Extract to read ->
--------------------------------

Hope you are doing ok and Geoff too!

InwardSun: I wasn't done answering!!!! LOL I went to make a cup of tea (Himalayan jasmine tea -- heavenly I tell you) So I didn't get to your comment yet -- I had 3 more left to answer :-)

I quite agree with you. One of the most beautiful things I have observed in life is that you take these things with you wherever you go. Kind of like Judy said her living room looked all Japanese. Any time I drink jasmine tea, I am reminded of Pakistan... the smell of Arabian jasmine transports me back to... to many places actually. Then certain music brings me back to Tibetan monasteries... and so on. I am richer for it.

@Vange, are you kidding me? It is totally fascinating! I'd love to live on a boat for a while :-)

@Heather, I couldn't imagine my life any other way, really.

...and now it seemed like I was being rude because you hadn't answered mine, but that was NOT my intention, haha! :) Anyway, Pakistan is on my visit list from now on. Enjoy your tea and take care!

Agnes-I only learned to speak a small amount of Okinawan. Things like yes, stop, though I do think it is a beautiful language. Thanks for your comment today. I love my deck, even in the winter, I can sit in the sunroom and watch the outside world, which I spend too much time doing, as I am not a big fan of any temperature below 70.

It's nice to know you love Asia. I agree we have a very noisy traffic here :) I'm am very much attached to tea as well can't live without it. Oh about Pakistan, there is a security threat in the area according to CNN, hope they can resolve it because their country is a beauty.

This made a good read! As Nancy said, we in the UAE cannot be really considered multi-cultural as we can lead a completely Indian life here! :-)

Haven't been blog reading or writing for sometime. Also I am not able to access your page from home. I can read it only from office! So read your last few posts only now. Hope Geoff and you are doing better now!

WannabeWriter: As long as you don't drive like typical Indians, I can live with that :-)

OrdinaryBiscuit: I am very concerned about Pakistan right now.

Loved this post Agnes!! I am soo late to comment. Wishing Geoff a very speedy recovery !! Take care !

thanks for sharing a part of you with us. :) they say that if you can manage to drive anywhere in Asia, you are most likely to drive well some place else. :) roads are crazily congested, i know.

take care. :)

Actually Dubai is more westernised than most of the muslim countries. Like we[expats] say here....if we really have no choice but to live in a middle-east country then let it be Dubai;-D

Nope u r not wasting ur time replying;-D

And loved what Mehreen had to say abt u...something I always thought but wasn't able to put it into words:-))

Sorry for coming so late, it has been a crazy week... but better late than never!

This is a great post, and it shows that you are truly a world citizen. I understand your love for Asia, even though I only know China. I feel home in China. Sure, it's a confusing country but I get by just fine and I love the local logic and view of the world. Like you, I like street food and yes, I mastered Chinese bathrooms (the latter was a necessity anyway!).

I guess I am European, by birth. My roots still show in my education. I value history and usually think 200 years ago was "yesterday". I like culture and the way of life.

But I also adopted North America and Canada and I'm glad I'm here. This is the place where I feel I can control my destiny and where everything is possible.

Thank you so much for the article, I'm proud to have inspired you :-)

wow, multicultural woman, I'm so glad that I got to know one like you, keep rocking

This is the coolest post I have ever read for a very long time.
I believe everybody has many different sides of them, which makes people so complicated and fun at the same time.
Living in different countries are definitely a great experience.

Okay... your blog just became my favourite. I'll admit to laughing when you started on about getting a double chin.

--------------------------------

Collected data:
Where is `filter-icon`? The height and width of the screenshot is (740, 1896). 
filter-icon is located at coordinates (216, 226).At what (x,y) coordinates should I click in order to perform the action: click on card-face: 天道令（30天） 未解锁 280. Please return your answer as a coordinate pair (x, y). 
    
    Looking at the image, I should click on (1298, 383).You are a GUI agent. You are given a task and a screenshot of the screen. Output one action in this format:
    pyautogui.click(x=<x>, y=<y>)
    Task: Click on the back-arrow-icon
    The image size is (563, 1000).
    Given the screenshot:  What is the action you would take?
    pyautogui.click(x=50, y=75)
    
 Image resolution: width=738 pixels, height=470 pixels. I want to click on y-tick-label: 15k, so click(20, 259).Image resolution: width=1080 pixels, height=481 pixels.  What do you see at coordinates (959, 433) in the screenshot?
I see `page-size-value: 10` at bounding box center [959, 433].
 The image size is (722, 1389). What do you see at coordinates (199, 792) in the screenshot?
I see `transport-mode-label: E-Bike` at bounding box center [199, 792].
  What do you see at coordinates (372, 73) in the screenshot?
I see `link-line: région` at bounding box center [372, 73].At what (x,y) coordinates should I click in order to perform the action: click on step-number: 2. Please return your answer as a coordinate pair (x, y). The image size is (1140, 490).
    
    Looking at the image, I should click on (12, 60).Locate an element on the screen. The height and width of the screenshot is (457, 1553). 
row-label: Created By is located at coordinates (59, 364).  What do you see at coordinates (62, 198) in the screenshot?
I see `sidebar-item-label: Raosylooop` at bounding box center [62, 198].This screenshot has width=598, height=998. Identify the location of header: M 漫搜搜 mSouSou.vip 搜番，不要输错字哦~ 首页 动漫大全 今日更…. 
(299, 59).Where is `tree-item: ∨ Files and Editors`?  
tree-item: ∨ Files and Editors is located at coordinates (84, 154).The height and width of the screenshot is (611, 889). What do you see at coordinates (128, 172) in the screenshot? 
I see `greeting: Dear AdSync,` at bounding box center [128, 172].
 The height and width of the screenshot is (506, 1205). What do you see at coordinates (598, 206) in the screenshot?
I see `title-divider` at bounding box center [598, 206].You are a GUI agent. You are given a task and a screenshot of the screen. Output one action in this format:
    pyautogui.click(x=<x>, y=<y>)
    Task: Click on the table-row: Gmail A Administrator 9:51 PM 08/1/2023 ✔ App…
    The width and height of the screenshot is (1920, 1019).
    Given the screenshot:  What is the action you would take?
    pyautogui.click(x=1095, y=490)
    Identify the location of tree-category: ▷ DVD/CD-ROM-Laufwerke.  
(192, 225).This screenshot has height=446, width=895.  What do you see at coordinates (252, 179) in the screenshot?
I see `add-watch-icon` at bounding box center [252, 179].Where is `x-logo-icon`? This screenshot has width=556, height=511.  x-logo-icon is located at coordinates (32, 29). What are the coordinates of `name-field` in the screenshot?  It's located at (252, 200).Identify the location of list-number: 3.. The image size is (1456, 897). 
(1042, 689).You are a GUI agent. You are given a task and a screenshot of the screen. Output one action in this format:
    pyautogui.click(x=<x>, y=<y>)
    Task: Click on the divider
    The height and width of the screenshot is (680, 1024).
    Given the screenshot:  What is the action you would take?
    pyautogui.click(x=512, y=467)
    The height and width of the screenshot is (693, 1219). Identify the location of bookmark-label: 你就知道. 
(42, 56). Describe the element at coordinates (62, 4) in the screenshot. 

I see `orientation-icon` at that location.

--------------------------------

Exercise brief -> Reproduce verbatim the stretch of the blog comments that opens with the words containing "Living in different" and closes with "a double chin.".

Answer space ->
Living in different countries are definitely a great experience.

Okay... your blog just became my favourite. I'll admit to laughing when you started on about getting a double chin.